Esta operación de apropiación de la figura y la obra de Freud que buscaba integrarlo a un dispositivo médico que, en general, seguía sin querer saber mucho de él, tuvo algunas consecuencias en el modo como buscaba reescribir la historia del psicoanálisis. Al caracterizar la operación freudiana como una inclusión en el mundo científico de objetos y temas hasta entonces colocados en el terreno del misterio y la superstición, esa obra era ingresada, explícitamente, en la historia prestigiosa de la medicina como una réplica del gran Charcot. Y es justamente desde la lógica constructiva de una tradición y una filiación “legítimas” que cobraba sentido el cuestionamiento a los “ortodoxos” –es decir, a la organización del movimiento psicoanalítico, legada por Freud, por fuera de las instituciones médicas– que pretendían, según Cuatrecasas, al modo de una secta, construir el psicoanálisis como “un edificio nuevo donde se podría cobijar el que quiera”. Frente a la significación general que Freud adquiría, desde lo irreversible de la muerte, y que lo abría al mundo de la cultura y el pensamiento, esta reivindicación profesional, desde la medicina, venía a poner en evidencia, años antes de la organización local de la asociación, que el conflicto en torno a la jurisdicción médica iba a acompañar, también en Buenos Aires, el proceso de institucionalización del psicoanálisis.
En las principales revistas culturales porteñas la muerte de Freud dio lugar a homenajes más breves y circunstanciales. Alfredo Galleti (1939), de La Plata, publicó una nota en Nosotros, en la que ubicaba la obra de Freud en el marco del desarrollo del “pensamiento contemporáneo” y acentuaba, casi como en una réplica a los argumentos de Cuatrecasas, que el médico fue dejado atrás, en la medida en que su obra alcanzó “una visión completa del mundo” mediante una doctrina que definía como emparentada con el naturalismo y para la cual encontraba predecesores entre “los materialistas del siglo xix”.
En Sur, por su parte (P. Canto, 1939), la consideración es más crítica, y se propone tomar a Freud como intelectual para situarse frente a las consecuencias de sus ideas más que frente a las teorías mismas que, por otra parte, el autor confiesa conocer poco. En una secuencia argumentativa fluctuante, que contrapone elogios y críticas, las objeciones se centran en el dogmatismo –“judaico y divino”, agrega– y en la desatención de la conciencia y la inteligencia: el gran pecado del psicoanálisis, que le confiere un “carácter de vulgaridad”, es la insistencia en permanecer “pura y exclusivamente en lo profundo”. Finalmente, esa peculiar lectura que busca reafirmar los fueros de la inteligencia y el espíritu encuentra, en Freud mismo, un cierre adecuado a través de la cita del final de El porvenir de una ilusión: si bien el intelecto es débil en comparación con las pulsiones, “la voz del intelecto es apagada pero no descansa hasta haber logrado hacerse oír”.

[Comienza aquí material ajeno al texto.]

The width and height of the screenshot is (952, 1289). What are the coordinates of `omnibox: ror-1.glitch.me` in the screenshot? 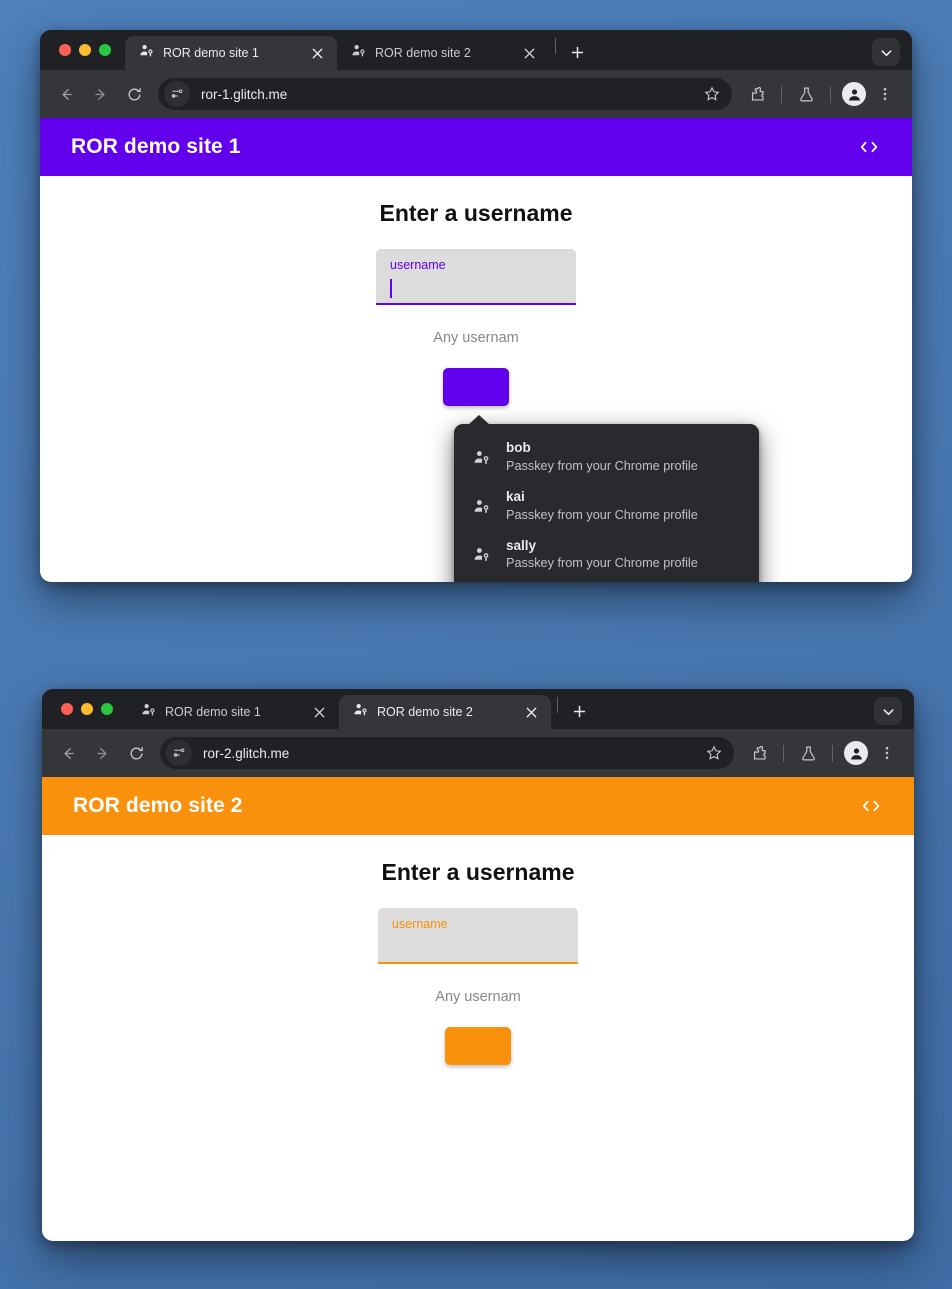 It's located at (445, 94).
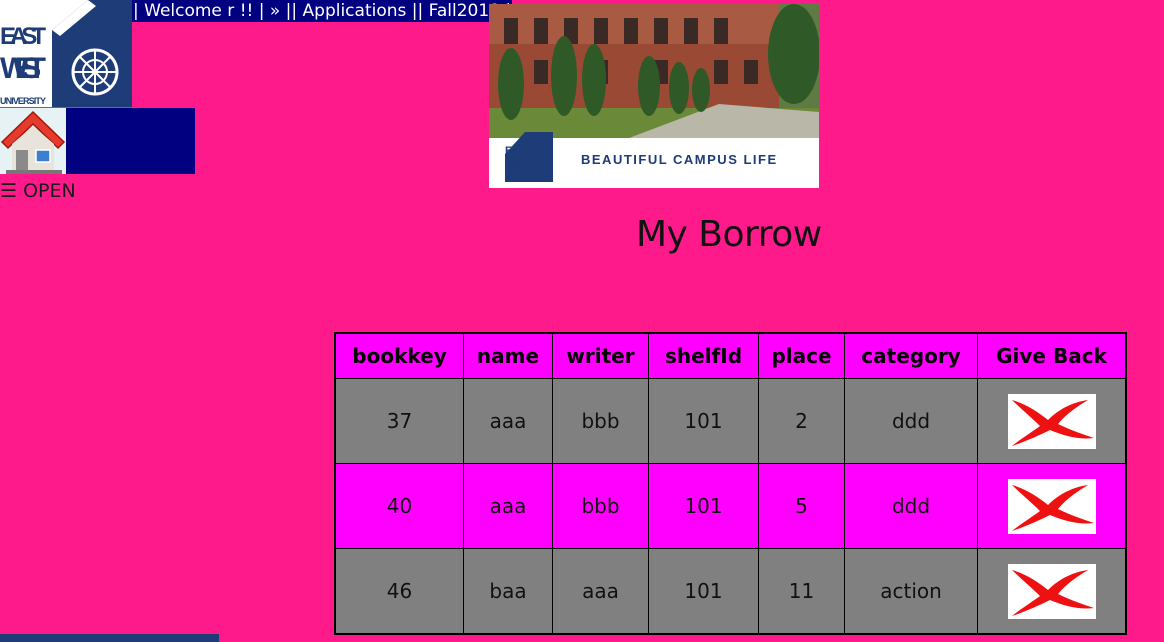 This screenshot has height=642, width=1164. Describe the element at coordinates (508, 356) in the screenshot. I see `col-header-name: name` at that location.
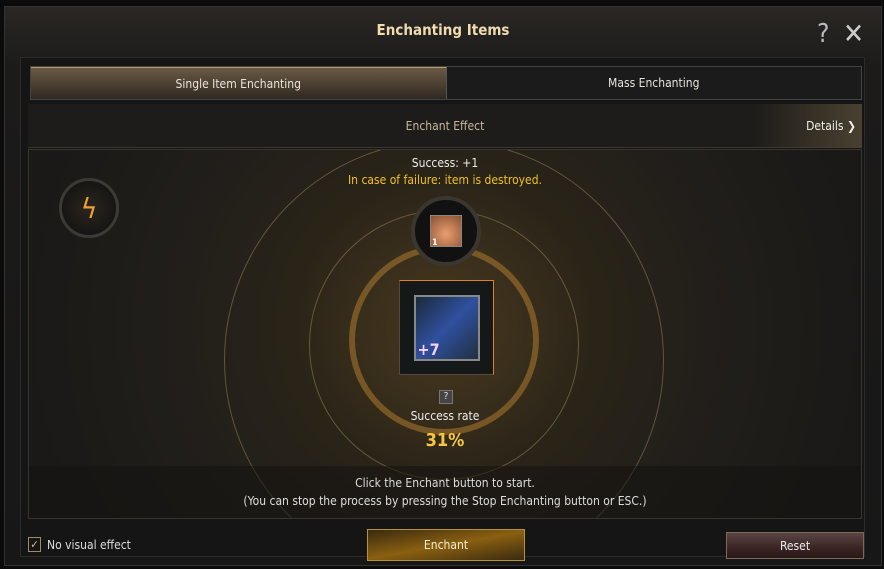 Image resolution: width=884 pixels, height=569 pixels. What do you see at coordinates (443, 30) in the screenshot?
I see `window-title: Enchanting Items` at bounding box center [443, 30].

Por último, hay que mencionar el homenaje a Freud organizado conjuntamente por la Facultad de Filosofía y Letras de Buenos Aires y la Sociedad de Psicología, en 1939, que estuvo a cargo de Juan R. Beltrán (R. Núñez, 1941). Pero, en todo caso, si resulta destacable la significación académica de ese reconocimiento, la atención dedicada al creador del psicoanálisis fue compartida: en la misma sesión de homenaje y sucesivamente, se conmemoró el centenario de Theodule Ribot y el 25º aniversario de la muerte de José M. Ramos Mejía.